TASK TO COMPLETE >>
Give only the lines from the one containing "Click the Symbol Name search field" through the end of the material below, exactly as written.

MATERIAL PROVIDED >>
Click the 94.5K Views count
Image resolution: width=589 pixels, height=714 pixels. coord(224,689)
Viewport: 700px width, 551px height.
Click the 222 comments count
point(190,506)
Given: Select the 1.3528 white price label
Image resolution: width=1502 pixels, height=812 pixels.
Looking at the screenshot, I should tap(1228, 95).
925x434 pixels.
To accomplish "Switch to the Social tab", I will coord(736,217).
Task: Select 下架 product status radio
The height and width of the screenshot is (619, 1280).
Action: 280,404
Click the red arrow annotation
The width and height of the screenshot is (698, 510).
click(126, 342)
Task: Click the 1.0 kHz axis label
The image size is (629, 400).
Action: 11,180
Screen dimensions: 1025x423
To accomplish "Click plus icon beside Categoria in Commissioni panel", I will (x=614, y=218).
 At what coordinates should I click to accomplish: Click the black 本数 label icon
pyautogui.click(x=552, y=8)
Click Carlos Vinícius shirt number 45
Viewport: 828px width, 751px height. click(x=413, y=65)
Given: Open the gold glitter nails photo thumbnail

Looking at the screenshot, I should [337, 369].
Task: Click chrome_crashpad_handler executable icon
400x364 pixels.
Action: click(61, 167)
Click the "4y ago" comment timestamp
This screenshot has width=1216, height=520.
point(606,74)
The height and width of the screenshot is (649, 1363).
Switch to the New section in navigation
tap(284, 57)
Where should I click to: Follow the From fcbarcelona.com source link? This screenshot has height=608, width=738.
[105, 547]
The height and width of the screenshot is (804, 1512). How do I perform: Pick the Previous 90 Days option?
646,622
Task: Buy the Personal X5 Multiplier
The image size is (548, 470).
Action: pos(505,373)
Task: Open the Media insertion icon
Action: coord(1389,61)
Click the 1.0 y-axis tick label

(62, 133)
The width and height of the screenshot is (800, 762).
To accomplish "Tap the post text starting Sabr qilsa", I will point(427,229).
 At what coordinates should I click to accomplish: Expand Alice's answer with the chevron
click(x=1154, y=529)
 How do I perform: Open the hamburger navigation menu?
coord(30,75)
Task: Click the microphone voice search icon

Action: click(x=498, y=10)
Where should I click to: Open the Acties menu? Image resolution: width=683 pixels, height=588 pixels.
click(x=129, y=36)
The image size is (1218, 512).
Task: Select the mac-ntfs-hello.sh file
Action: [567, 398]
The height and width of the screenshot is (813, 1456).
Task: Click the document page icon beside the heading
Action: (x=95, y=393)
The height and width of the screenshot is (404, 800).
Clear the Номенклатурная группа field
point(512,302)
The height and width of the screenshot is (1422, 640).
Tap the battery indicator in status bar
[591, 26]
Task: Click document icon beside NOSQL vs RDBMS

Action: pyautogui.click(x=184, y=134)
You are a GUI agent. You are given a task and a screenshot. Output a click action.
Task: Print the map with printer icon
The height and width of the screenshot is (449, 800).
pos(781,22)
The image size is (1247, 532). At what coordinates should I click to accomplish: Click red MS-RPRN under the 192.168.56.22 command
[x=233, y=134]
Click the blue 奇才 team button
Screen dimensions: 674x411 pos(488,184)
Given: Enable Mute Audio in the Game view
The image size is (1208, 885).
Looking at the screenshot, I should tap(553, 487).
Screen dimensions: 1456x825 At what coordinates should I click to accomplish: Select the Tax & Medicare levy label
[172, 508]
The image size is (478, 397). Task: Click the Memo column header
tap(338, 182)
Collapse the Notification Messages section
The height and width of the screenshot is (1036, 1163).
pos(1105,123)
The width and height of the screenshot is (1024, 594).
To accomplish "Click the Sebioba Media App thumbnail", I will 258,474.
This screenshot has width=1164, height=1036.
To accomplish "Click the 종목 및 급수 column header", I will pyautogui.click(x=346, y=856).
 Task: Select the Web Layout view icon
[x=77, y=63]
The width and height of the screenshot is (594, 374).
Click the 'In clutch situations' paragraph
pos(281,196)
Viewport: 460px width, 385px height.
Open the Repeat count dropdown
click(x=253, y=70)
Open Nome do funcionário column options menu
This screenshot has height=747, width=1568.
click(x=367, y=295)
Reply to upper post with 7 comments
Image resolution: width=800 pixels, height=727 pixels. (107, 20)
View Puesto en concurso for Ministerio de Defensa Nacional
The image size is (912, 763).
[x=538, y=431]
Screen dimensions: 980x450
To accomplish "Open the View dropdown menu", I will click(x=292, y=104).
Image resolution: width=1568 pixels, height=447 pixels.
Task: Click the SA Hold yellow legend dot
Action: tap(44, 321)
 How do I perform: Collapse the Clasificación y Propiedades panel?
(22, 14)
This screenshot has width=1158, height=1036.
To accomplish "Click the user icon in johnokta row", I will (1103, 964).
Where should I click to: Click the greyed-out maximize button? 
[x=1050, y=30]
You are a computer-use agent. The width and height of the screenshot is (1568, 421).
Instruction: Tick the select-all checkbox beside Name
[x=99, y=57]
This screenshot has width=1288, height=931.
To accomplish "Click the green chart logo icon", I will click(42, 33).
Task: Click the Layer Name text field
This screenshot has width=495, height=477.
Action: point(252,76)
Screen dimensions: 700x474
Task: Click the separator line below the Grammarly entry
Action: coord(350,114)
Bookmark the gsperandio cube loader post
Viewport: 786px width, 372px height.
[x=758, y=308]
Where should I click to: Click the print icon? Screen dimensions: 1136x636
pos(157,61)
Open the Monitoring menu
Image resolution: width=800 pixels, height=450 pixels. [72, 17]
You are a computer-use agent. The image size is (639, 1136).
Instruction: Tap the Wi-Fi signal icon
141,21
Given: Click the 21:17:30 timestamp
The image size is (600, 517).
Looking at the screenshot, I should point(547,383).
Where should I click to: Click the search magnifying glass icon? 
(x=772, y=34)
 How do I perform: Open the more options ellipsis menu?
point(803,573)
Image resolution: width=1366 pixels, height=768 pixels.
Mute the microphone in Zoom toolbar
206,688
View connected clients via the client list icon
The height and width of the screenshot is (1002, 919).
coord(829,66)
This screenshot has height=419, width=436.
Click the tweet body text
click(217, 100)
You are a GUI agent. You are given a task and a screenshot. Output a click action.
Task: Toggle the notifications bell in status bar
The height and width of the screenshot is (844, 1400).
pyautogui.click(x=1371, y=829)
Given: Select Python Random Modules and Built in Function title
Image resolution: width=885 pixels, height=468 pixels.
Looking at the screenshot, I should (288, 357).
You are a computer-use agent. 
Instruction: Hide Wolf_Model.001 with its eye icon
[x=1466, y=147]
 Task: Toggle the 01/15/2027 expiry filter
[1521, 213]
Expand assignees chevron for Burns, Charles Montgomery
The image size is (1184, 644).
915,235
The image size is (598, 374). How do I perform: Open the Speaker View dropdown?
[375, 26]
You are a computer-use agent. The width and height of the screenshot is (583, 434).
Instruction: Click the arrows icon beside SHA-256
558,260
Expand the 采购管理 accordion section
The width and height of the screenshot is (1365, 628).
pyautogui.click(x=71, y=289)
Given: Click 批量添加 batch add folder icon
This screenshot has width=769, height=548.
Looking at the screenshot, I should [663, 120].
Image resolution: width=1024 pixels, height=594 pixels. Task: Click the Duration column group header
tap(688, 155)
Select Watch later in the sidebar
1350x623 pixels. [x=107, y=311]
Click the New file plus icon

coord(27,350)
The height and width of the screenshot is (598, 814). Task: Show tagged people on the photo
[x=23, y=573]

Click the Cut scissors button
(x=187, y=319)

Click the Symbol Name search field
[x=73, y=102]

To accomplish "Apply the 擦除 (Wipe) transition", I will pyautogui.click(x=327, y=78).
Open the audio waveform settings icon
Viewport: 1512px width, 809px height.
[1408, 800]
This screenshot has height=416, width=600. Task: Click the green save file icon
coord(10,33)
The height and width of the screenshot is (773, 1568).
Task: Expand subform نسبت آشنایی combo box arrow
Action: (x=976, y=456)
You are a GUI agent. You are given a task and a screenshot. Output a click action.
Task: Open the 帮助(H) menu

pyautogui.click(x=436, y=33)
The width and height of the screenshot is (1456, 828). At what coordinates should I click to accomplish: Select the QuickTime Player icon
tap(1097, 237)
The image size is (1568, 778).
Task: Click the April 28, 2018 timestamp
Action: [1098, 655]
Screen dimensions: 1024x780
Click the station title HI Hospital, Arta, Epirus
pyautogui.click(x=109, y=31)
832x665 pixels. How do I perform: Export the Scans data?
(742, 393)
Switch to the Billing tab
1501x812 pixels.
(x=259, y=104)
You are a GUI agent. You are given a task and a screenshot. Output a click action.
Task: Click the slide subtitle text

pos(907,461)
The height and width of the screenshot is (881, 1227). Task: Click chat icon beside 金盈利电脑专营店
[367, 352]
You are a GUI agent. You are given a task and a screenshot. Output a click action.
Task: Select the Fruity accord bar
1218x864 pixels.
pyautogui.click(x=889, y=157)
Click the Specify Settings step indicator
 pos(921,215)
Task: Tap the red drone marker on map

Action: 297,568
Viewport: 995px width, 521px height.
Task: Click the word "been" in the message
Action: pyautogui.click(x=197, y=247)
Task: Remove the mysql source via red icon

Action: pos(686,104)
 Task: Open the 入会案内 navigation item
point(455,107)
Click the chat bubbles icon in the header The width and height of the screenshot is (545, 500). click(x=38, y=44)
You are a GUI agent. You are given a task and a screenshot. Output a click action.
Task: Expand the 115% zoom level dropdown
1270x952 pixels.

RESPONSE AREA >>
Click the Symbol Name search field
[x=73, y=102]

To accomplish "Apply the 擦除 (Wipe) transition", I will pyautogui.click(x=327, y=78).
Open the audio waveform settings icon
Viewport: 1512px width, 809px height.
[1408, 800]
This screenshot has height=416, width=600. Task: Click the green save file icon
coord(10,33)
The height and width of the screenshot is (773, 1568).
Task: Expand subform نسبت آشنایی combo box arrow
Action: (x=976, y=456)
You are a GUI agent. You are given a task and a screenshot. Output a click action.
Task: Open the 帮助(H) menu

pyautogui.click(x=436, y=33)
The width and height of the screenshot is (1456, 828). At what coordinates should I click to accomplish: Select the QuickTime Player icon
tap(1097, 237)
The image size is (1568, 778).
Task: Click the April 28, 2018 timestamp
Action: [1098, 655]
Screen dimensions: 1024x780
Click the station title HI Hospital, Arta, Epirus
pyautogui.click(x=109, y=31)
832x665 pixels. How do I perform: Export the Scans data?
(742, 393)
Switch to the Billing tab
1501x812 pixels.
(x=259, y=104)
You are a GUI agent. You are given a task and a screenshot. Output a click action.
Task: Click the slide subtitle text

pos(907,461)
The height and width of the screenshot is (881, 1227). Task: Click chat icon beside 金盈利电脑专营店
[367, 352]
You are a GUI agent. You are given a task and a screenshot. Output a click action.
Task: Select the Fruity accord bar
1218x864 pixels.
pyautogui.click(x=889, y=157)
Click the Specify Settings step indicator
 pos(921,215)
Task: Tap the red drone marker on map

Action: 297,568
Viewport: 995px width, 521px height.
Task: Click the word "been" in the message
Action: pyautogui.click(x=197, y=247)
Task: Remove the mysql source via red icon

Action: pos(686,104)
 Task: Open the 入会案内 navigation item
point(455,107)
Click the chat bubbles icon in the header The width and height of the screenshot is (545, 500). click(x=38, y=44)
You are a GUI agent. You are given a task and a screenshot. Output a click action.
Task: Expand the 115% zoom level dropdown
1270x952 pixels.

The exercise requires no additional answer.